* _Exercise brief_: Your copy starts at the line containing "Screen dimensions: 315x197" and ends at the last line of the material below. Reproduce those lines exactly, with no pictures.
━━ Recorded information ━━
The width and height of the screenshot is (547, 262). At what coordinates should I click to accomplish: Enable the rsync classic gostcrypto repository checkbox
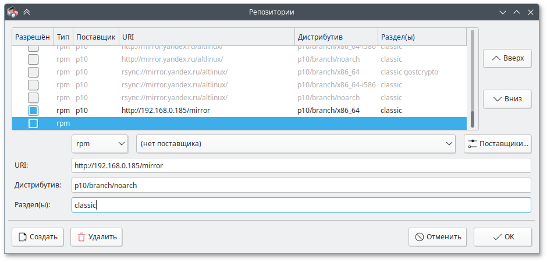point(34,72)
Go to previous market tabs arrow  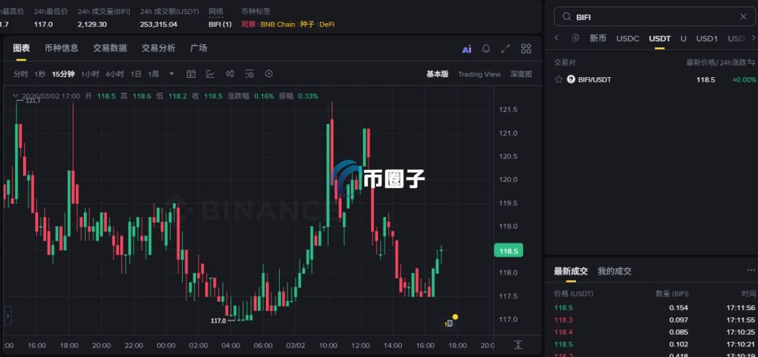[556, 38]
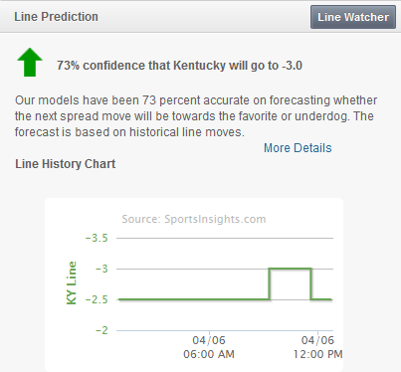The height and width of the screenshot is (372, 401).
Task: Click the Source: SportsInsights.com chart caption
Action: coord(194,219)
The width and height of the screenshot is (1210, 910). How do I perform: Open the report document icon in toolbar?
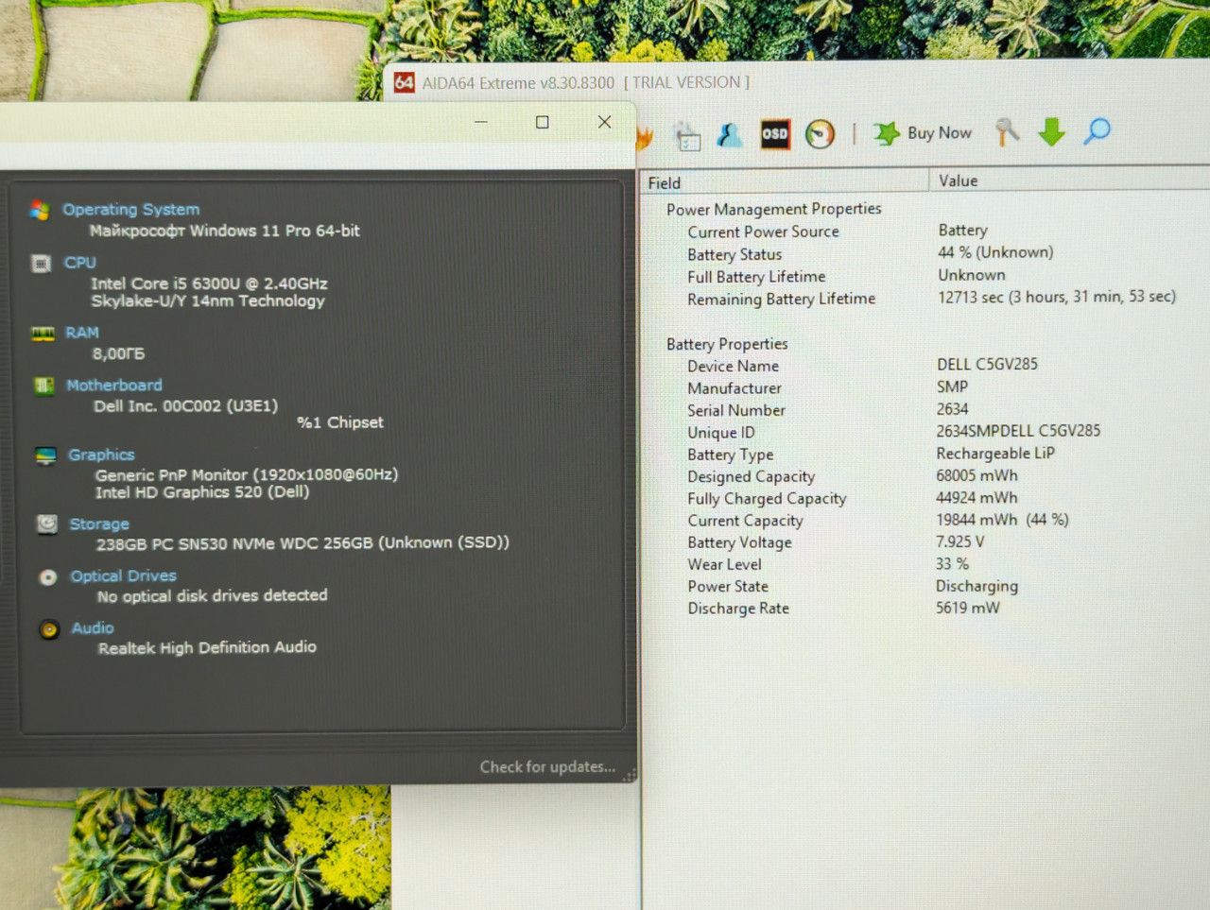click(687, 137)
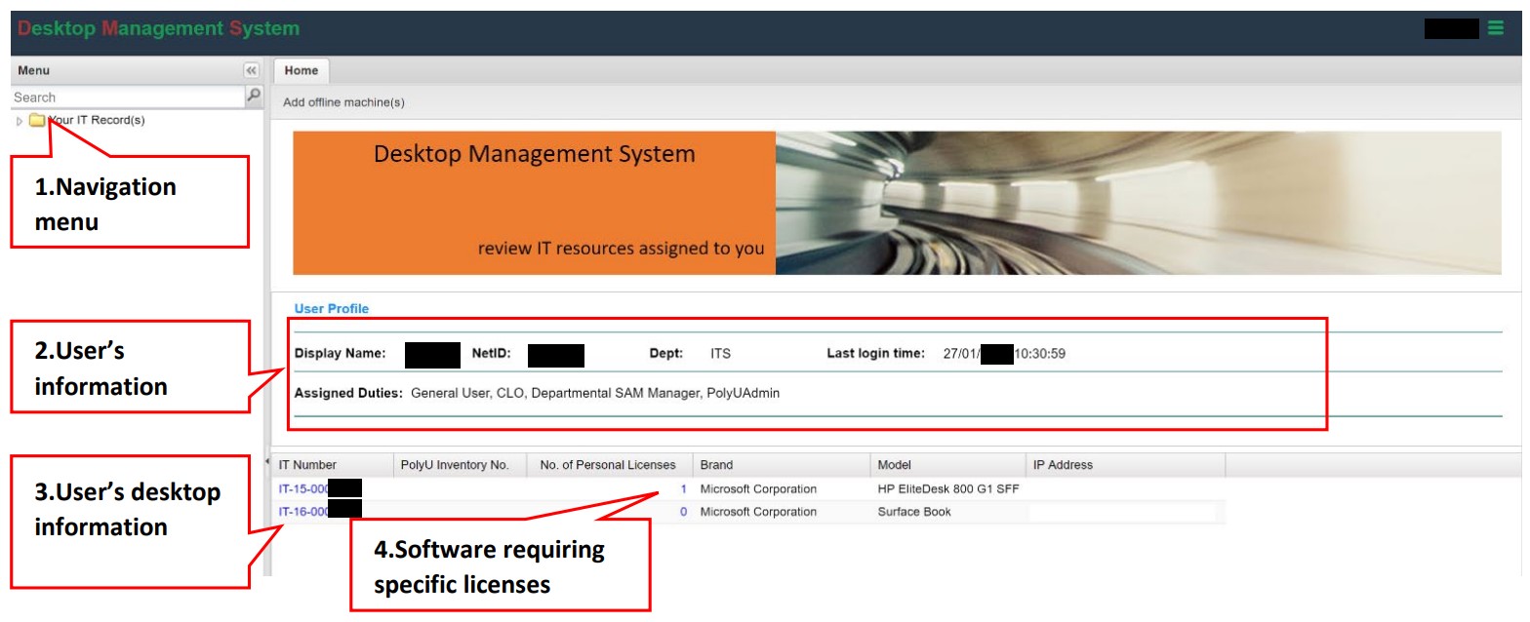Focus the Menu search input field
The image size is (1530, 622).
coord(127,97)
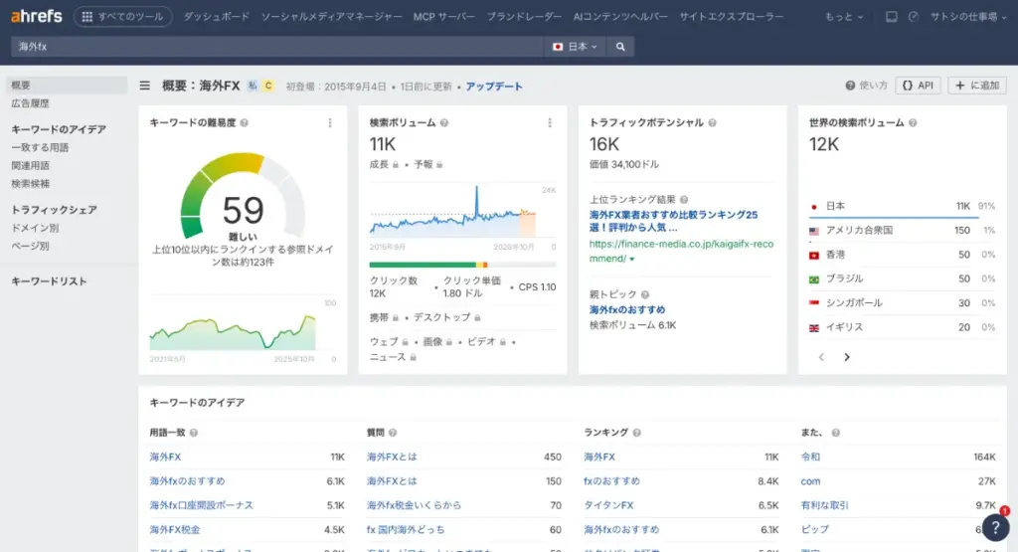
Task: Open the help chat bubble icon
Action: point(995,527)
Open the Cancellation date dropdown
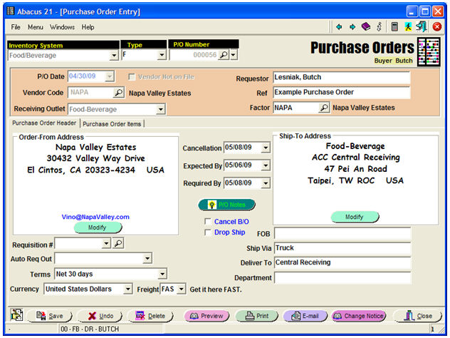Viewport: 450px width, 338px height. click(x=266, y=148)
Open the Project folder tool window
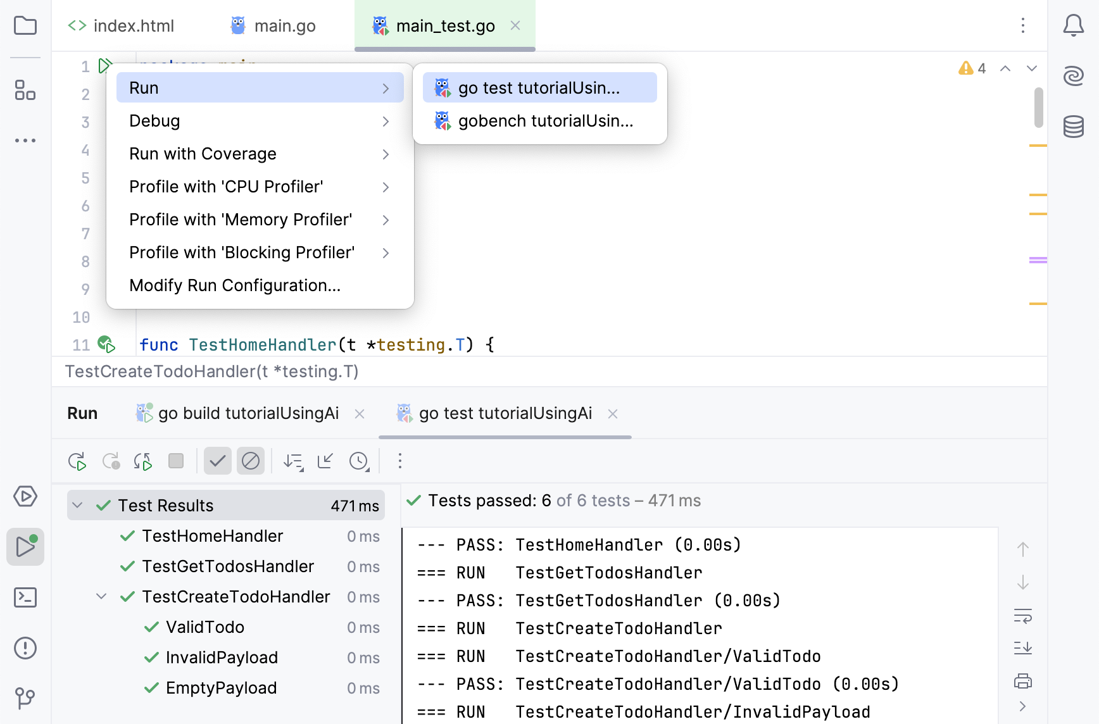The height and width of the screenshot is (724, 1099). tap(25, 26)
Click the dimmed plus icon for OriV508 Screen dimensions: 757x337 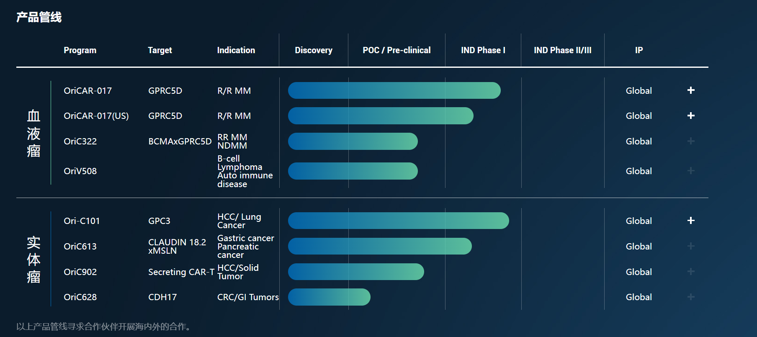(x=691, y=171)
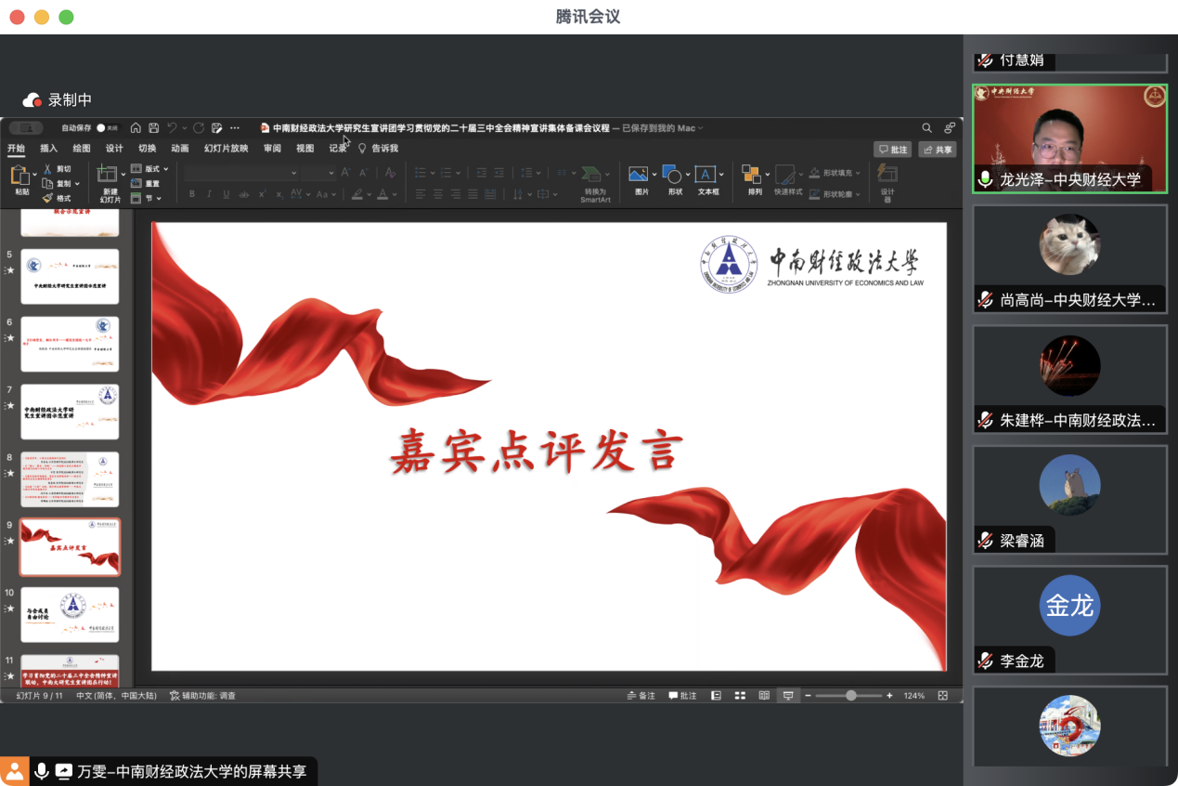
Task: Open the 插入 Insert ribbon tab
Action: 48,149
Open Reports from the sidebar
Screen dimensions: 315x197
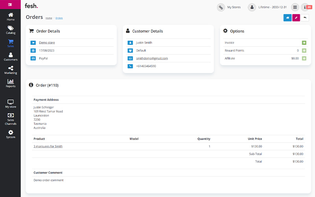tap(11, 84)
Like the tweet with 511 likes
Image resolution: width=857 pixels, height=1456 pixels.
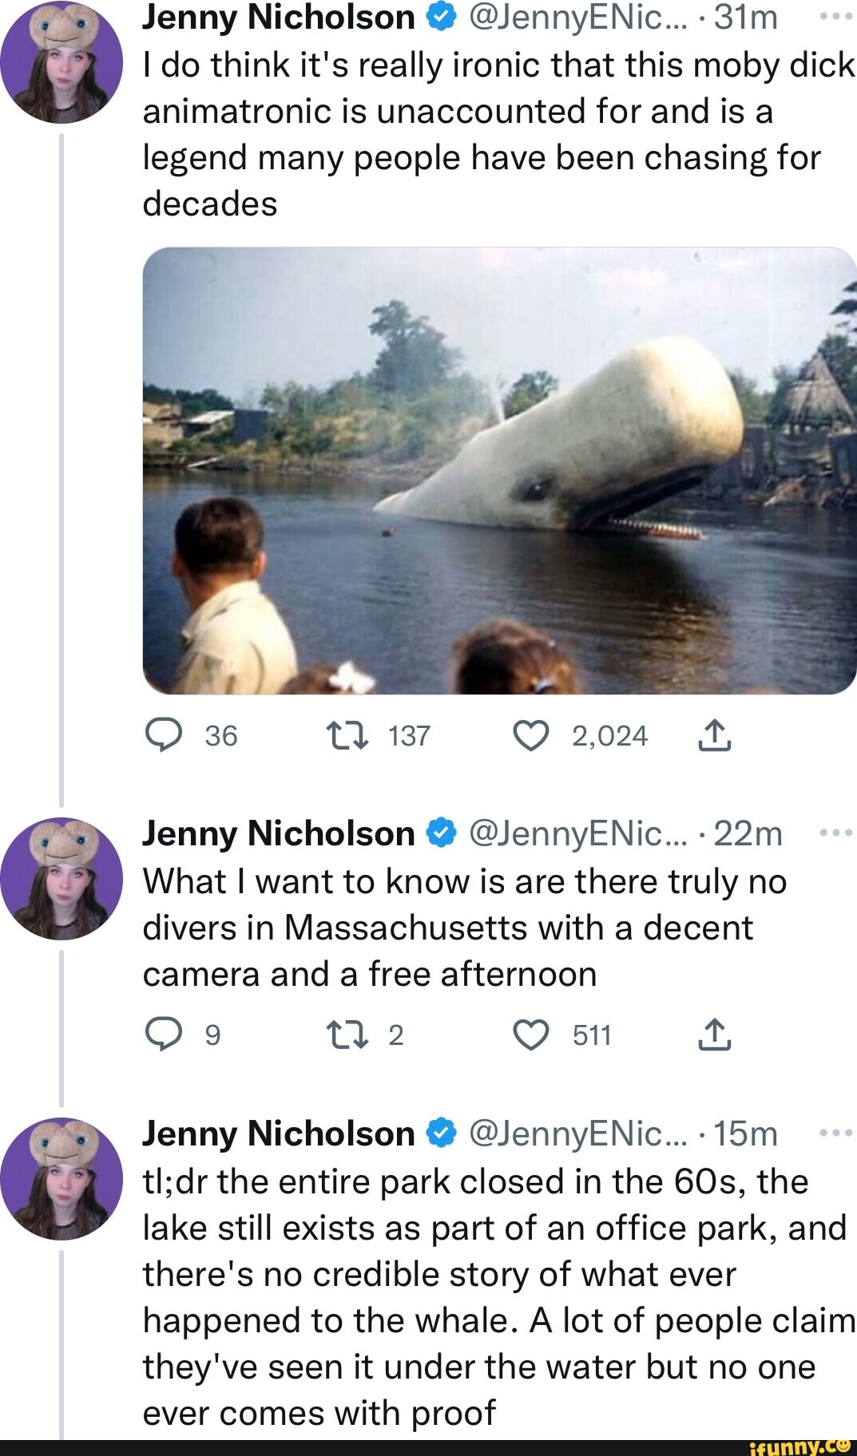(x=530, y=1035)
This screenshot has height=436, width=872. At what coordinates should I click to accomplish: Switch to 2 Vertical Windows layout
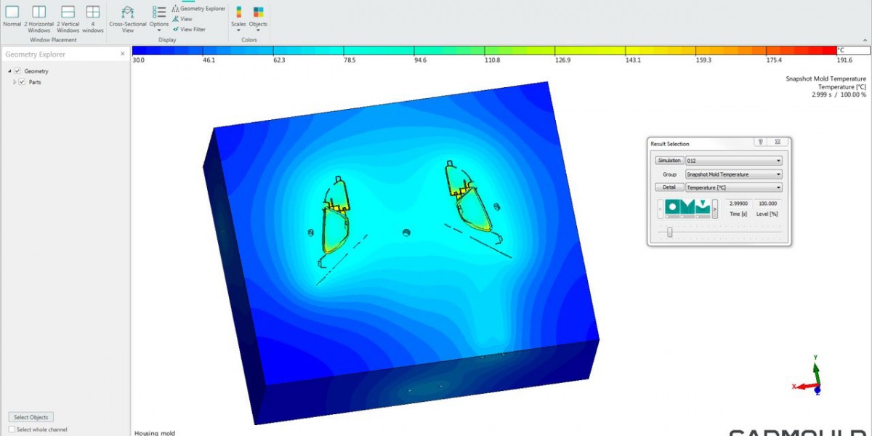[x=68, y=12]
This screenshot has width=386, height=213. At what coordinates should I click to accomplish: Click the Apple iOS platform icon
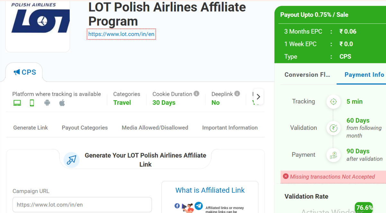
━━━
* _Answer for this exercise_:
Screen dimensions: 315x197
tap(11, 84)
Like the tweet with 511 likes
Image resolution: width=857 pixels, height=1456 pixels.
(x=530, y=1035)
This screenshot has height=436, width=872. At what coordinates should I click to accomplish: Switch to 2 Vertical Windows layout
[x=68, y=12]
This screenshot has width=386, height=213. At what coordinates should I click to accomplish: Click the Apple iOS platform icon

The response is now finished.